С самого начала правления Элагабала Юлия Меса и Соэмия получили право на свою монету; это право они сохранили до конца его правления. Обе носили титул Августа. Три его жены, во время своего короткого замужества, тоже имели право на монеты. В пышных речах Юлию Соэмию называли Мать Августа и Мать армии, а Юлию Месу – Мать армии и сената.
Император считал – или, скорее, бабушка убедила его в этом, – что, наряду с мужским сенатом, должен быть и женский. Такой орган был создан; он собирался на Квиринале. Единственным и, вероятно, довольно полезным его достижением была разработка сложных правил этикета для женщин: «Какие одежды женщина могла носить в обществе; кто имеет превосходство и над кем; какая женщина должна подходить первой и целовать другую, кому полагается ездить на колеснице, а кому – на лошади, вьючном животном или осле; кому полагается ездить в повозках, запряженных мулами или быками; кто может пользоваться носилками, и чьи носилки должны быть кожаными, или из кости, или украшены слоновой костью или серебром, и, наконец, кому разрешается носить золото и драгоценные камни на обуви».
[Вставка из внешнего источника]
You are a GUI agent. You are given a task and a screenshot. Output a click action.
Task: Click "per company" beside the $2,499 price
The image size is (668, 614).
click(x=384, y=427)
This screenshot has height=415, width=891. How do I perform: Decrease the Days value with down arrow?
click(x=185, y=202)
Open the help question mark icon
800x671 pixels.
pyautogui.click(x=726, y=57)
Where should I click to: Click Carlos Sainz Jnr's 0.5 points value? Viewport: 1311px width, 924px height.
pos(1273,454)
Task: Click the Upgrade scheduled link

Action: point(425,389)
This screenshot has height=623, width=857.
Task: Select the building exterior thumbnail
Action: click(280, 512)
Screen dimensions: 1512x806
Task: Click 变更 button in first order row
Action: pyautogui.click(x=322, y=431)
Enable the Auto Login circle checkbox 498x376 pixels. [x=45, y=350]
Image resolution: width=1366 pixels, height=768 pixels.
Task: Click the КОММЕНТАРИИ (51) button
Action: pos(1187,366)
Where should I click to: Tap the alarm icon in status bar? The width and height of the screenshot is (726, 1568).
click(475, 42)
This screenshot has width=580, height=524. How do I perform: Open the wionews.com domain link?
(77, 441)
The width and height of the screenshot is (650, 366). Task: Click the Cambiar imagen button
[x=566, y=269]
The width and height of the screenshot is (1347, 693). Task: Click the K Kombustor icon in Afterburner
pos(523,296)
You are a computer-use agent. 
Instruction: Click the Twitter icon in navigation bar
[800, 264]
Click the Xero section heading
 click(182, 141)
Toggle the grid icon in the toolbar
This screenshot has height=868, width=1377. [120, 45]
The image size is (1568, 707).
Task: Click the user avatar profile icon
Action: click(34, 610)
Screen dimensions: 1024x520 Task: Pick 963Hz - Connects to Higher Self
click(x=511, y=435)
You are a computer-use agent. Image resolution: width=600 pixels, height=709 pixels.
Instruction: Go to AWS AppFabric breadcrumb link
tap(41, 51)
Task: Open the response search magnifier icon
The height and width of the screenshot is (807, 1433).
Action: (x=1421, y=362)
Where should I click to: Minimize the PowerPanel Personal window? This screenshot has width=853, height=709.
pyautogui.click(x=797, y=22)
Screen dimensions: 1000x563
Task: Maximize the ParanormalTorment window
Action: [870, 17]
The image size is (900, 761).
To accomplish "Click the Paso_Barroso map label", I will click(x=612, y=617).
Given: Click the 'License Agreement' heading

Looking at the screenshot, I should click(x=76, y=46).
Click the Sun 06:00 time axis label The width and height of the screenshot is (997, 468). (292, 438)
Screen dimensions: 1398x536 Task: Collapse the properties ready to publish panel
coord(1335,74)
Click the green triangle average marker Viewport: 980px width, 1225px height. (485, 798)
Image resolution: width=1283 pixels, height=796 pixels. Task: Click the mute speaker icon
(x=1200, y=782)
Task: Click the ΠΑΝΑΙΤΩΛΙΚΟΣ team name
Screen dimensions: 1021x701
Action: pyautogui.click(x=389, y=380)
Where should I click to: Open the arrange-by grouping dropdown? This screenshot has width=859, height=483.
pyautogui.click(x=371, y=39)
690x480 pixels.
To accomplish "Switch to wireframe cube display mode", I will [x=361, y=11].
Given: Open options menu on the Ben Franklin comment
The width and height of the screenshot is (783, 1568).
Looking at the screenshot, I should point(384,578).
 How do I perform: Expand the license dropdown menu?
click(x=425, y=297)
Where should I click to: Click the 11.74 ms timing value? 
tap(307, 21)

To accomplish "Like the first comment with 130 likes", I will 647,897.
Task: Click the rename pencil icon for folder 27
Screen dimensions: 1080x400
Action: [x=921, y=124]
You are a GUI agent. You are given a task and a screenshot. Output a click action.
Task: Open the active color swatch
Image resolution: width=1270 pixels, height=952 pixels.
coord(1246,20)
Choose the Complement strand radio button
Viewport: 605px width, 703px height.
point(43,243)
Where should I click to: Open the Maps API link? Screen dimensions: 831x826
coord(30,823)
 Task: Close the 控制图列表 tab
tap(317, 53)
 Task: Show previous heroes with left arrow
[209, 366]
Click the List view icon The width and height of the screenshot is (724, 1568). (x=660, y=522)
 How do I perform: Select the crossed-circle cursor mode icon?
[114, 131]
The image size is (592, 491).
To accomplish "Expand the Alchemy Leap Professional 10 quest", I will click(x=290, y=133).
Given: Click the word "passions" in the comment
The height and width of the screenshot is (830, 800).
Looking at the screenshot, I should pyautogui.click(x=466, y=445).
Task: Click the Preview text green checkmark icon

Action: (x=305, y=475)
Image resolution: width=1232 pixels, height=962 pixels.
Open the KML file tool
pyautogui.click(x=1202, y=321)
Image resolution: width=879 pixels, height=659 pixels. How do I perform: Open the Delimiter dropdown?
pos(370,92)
Вполне возможно, сенат жриц устраивал свои собрания, и, хотя «женский парламент» после смерти Элагабала был упразднен, позже его возродил император Аврелиан, а быть может, и кто-то другой.
Хотя Соэмия некоторое время имела возможность наслаждаться экстравагантным удовольствием беспорядочной жизни, ее умная мать понимала, что долго это продолжаться не может. Она видела, что, во-первых, Элагабала мало интересуют вопросы управления (за исключением разве что грандиозного проекта завершения строительства бань Каракаллы), к которому у него не было никакого призвания; а во-вторых, он оказался гомосексуалистом, склонным к чудовищным извращениям. «Он вытворял такое, – сообщает Кассий Дион, – что мне стыдно об этом писать». Но он все равно писал. В его «Истории Августа» описываются скандалы, достойные навозного жука. Впрочем, большая часть историй, выдаваемых за факты, вне всякого сомнения, была выдумана сплетниками с извращенным воображением. Но многое соответствовало действительности. И когда страсть Элагабала к светловолосому Иероклу, карианскому рабу по происхождению, дошла до того, что его мать-рабыня была привезена в Рим и получила должность, равную жене консула или бывшего консула, и когда император завел речь о том, чтобы провозгласить Иерокла Цезарем, терпение римлян лопнуло. «Он ткал шерсть, иногда надевал сетку для волос и подкрашивал глаза, обводя их белым свинцом или альканной. Однажды он побрил себе подбородок и устроил в честь этого события праздник; но после этого велел выщипать себе волоски, чтобы еще сильнее походить на женщину». Его бабушка устроила ему выволочку; она умоляла его жить нормальной жизнью, но он остался глух к ее доводам.